We took off our outdoor clothes in the hall and followed him downstairs to a cellar room, where there were five people. Watching TV. The table in front of them was covered with beer bottles, bowls of chips, packs of cigarettes and tobacco pouches. Øyvind, who was sitting on the sofa with his arms around his girlfriend, Lene, only in the seventh class but still great and so forward you never thought about the age difference, smiled at us as we went in.
“Hi there!” Øyvind said. “Great you could make it!”
He introduced the others. Rune, Jens, and Ellen. Rune was in the ninth class, Jens and Ellen were in the eighth while Jan Ronny, who was Øyvind’s cousin, was at technical school, a budding mechanic. None of them had dressed up. Not so much as a white shirt.
“What are you watching?” Jan Vidar asked, sitting on the sofa and taking out a beer. I leaned against the wall under the low cellar window, which was completely covered by snow on the outside.
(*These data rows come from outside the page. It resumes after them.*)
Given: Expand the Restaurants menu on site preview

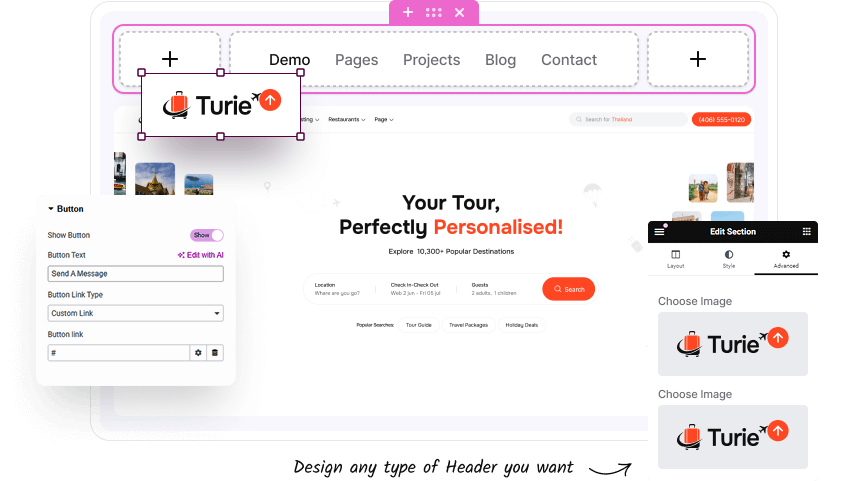Looking at the screenshot, I should point(346,120).
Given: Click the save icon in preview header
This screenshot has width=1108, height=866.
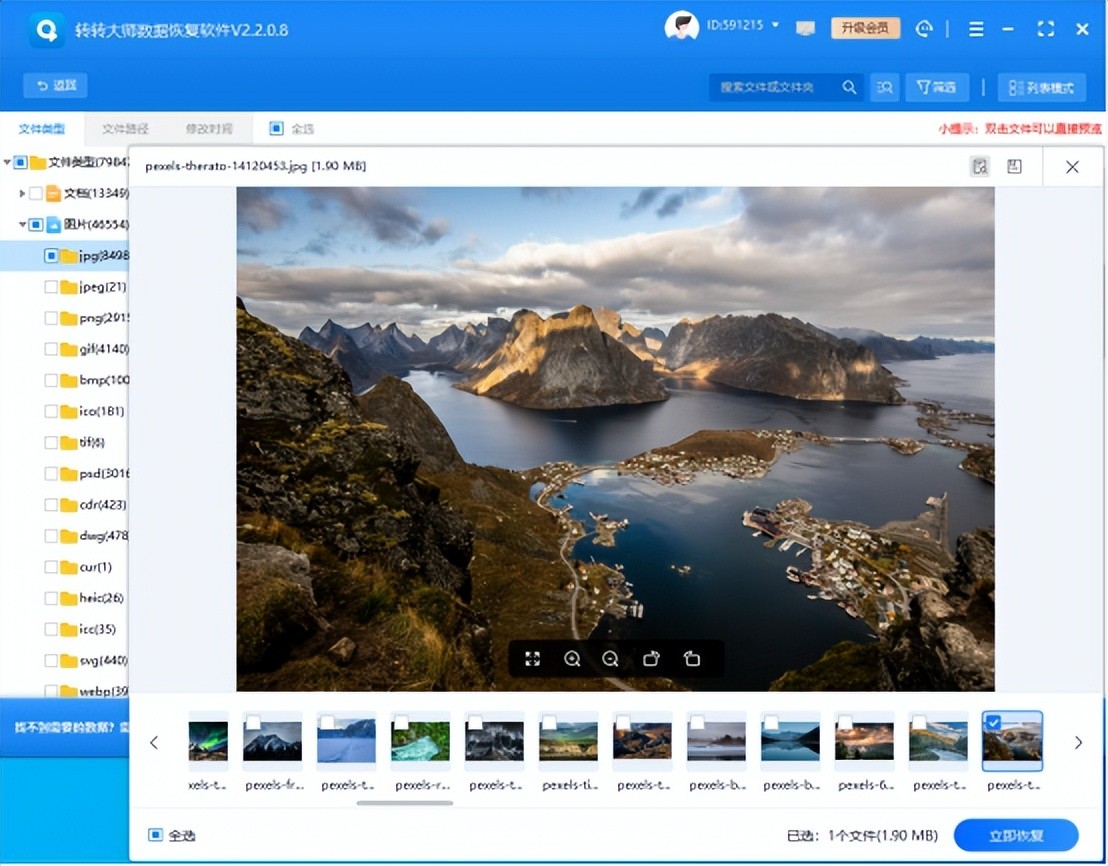Looking at the screenshot, I should 1014,166.
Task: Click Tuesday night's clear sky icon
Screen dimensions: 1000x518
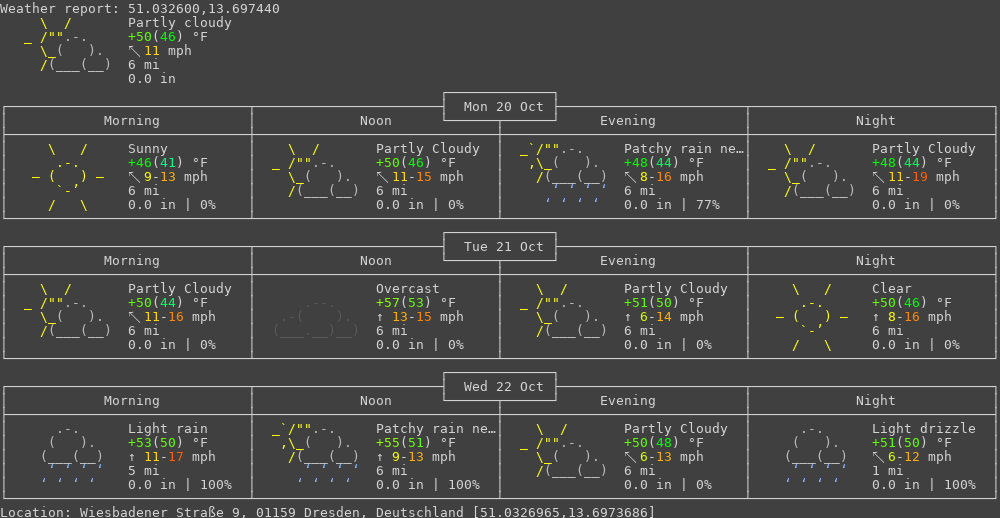Action: [x=812, y=317]
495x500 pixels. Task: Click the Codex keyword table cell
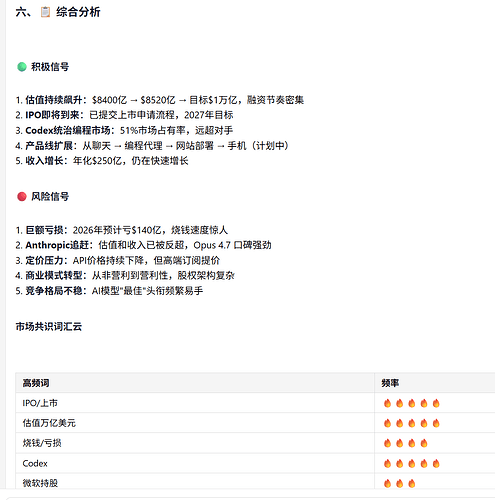pos(195,463)
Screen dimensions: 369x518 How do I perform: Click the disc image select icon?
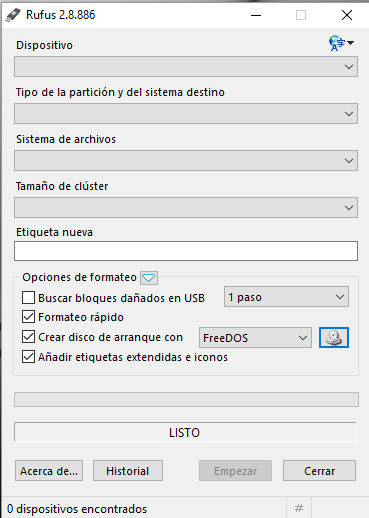(334, 337)
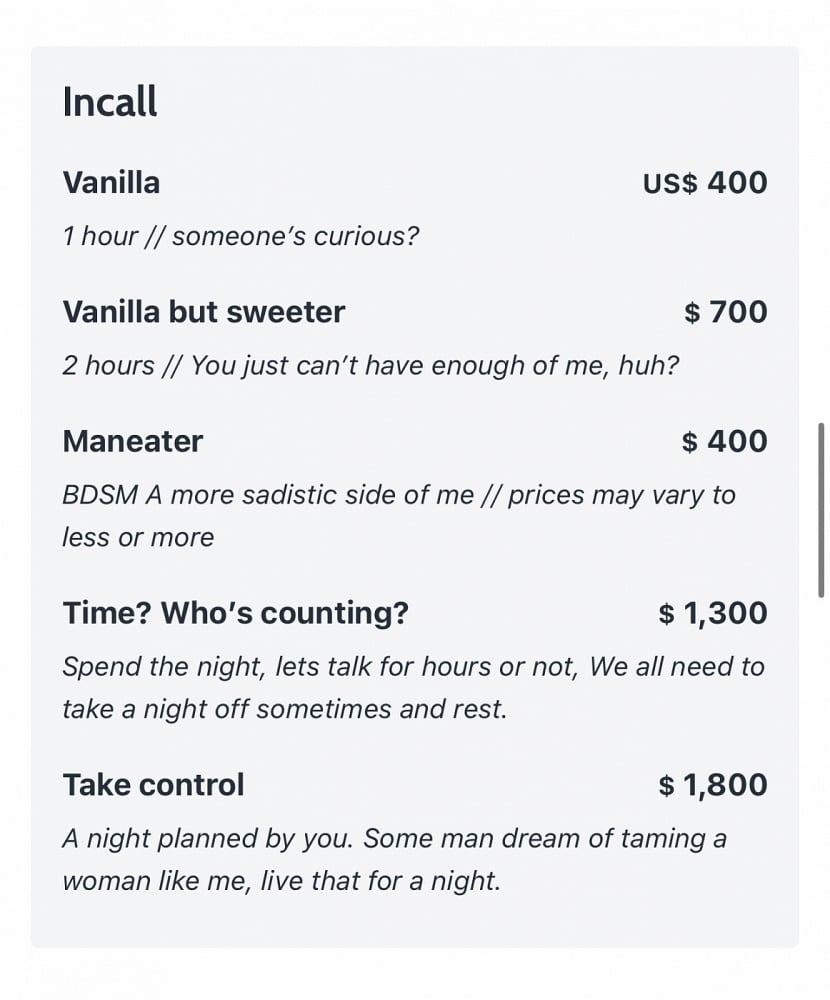The image size is (830, 1000).
Task: Select the Take control service title
Action: [x=153, y=785]
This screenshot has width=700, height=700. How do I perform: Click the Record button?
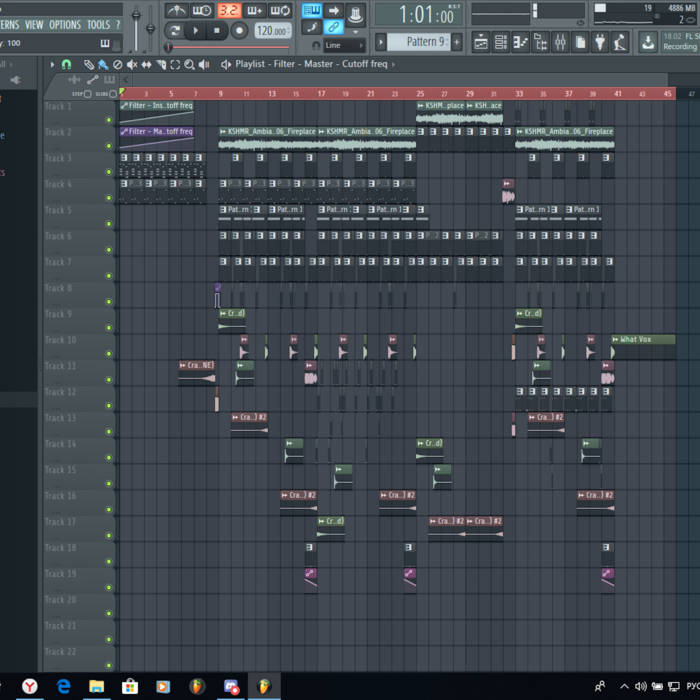click(239, 31)
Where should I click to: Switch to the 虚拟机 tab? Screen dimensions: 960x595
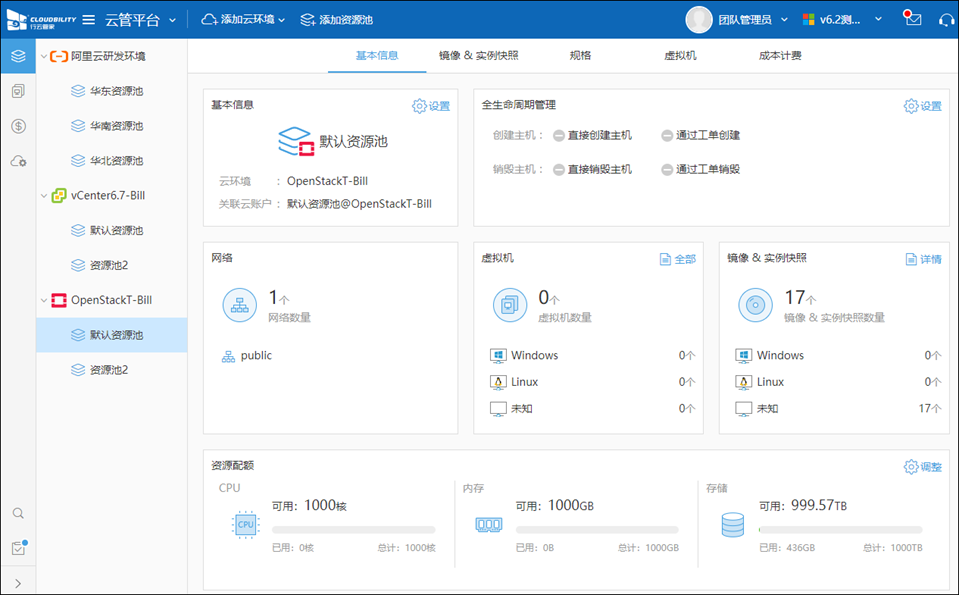click(680, 56)
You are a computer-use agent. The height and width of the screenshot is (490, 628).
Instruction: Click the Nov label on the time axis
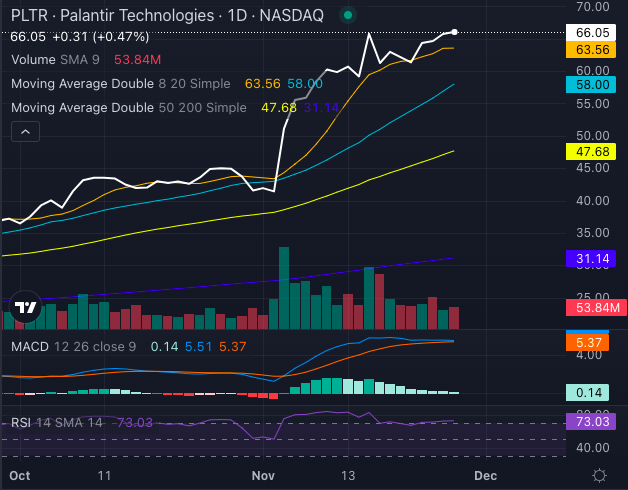pos(263,475)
“A Bruce Lee film,” Øyvind replied. “It’s almost over. But we’ve got Bachelor Party as well, and a Dirty Harry film. And Jan Ronny’s got a few of his own. What would you like to see? We’re easy.”
Jan Vidar shrugged.
“I’m easy. What do you say, Karl Ove?”
I shrugged.
“Is there a bottle opener around?” I asked.
Øyvind bent forward and took a lighter from the table, tossed it over to me. But I couldn’t open bottles with lighters. Nor could I ask Jan Vidar to open the bottle for me, that was too homo.
I took a bottle from the bag and put the top between my teeth, twisted it so the cap was right over a molar and bit. The cap came off with a hiss.
“Don’t do that!” said Lene.
“It’s fine,” I said.
I downed the beer in one gulp. Apart from all the carbon dioxide filling my stomach with air, which meant I had to swallow the tiny belches that came up, I still didn’t feel anything. And I couldn’t manage another beer in one go.
My feet ached as the warmth began to return.
“Anyone got any liquor?” I asked.
They shook their heads.
“Just beer, I’m afraid,” Øyvind said. “But you can have one if you want.”
“Already got some, thanks,” I said.
Øyvind raised his bottle.
“Clink’n’sink!” he said.
“Clink’n’sink!” the others said, touching bottles. They laughed.
I fished out the pack of cigarettes from the bag and lit up. Pall Mall mild, not exactly the coolest cigarette around and, standing there with the all-white cigarette in my hand — the filter was white too, I regretted not having bought Prince. But my mind had been focused on the party we were going to after twelve, the one that Irene from the class was throwing, and Pall Mall mild would not be too conspicuous there. It was, also, the brand that Yngve smoked. At least it had been the one time I had seen him smoking, one evening in the garden when Mom and Dad had been at Alf’s, Dad’s uncle’s.